The Kansas City Wake-Up Call…

The news that came out of Kansas City Saturday morning shook me to my core.

At first the news was very vague. Kansas City player commits suicide. My stomach churned when I read it. As the hours passed, the news got worse. The player shot and killed his girlfriend that morning. Stomach churned. The player committed suicide at the team facility. Stomach churned. The player committed suicide in front of his head coach and the general manager. Stomach churned hard. The player thanked his coach and general manager for all they had done for him before he committed suicide. Stomach churned hard, again. As a result of the player’s actions, a three month old girl is now an orphan.
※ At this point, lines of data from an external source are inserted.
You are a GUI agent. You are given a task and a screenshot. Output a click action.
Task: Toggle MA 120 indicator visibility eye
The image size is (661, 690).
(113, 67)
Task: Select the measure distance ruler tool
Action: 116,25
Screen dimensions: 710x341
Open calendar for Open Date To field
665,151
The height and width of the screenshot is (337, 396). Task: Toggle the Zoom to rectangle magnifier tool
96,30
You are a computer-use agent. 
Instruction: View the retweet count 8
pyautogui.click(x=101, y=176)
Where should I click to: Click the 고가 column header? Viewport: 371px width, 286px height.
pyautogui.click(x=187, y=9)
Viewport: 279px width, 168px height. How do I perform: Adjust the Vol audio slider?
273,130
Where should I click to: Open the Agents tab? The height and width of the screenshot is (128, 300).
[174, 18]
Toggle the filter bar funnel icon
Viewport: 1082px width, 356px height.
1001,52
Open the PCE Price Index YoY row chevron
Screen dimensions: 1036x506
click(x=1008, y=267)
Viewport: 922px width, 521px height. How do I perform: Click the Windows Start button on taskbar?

Tears fell.

The story read like something out of Hollywood. Boy meets girl. Boy falls in love with girl. Boy and girl have baby. Boy and girl lives end tragically. Only this was happening in real life and real lives have been impacted forever, including mine. Sounds kind of crazy, right? It was hard to escape the news of the story on Saturday. It was all over the internet and tv. Family and friends were talking about it. Strangers were talking about it. While no one could seem to grasp what happened, everyone seemed to be asking the same question: why?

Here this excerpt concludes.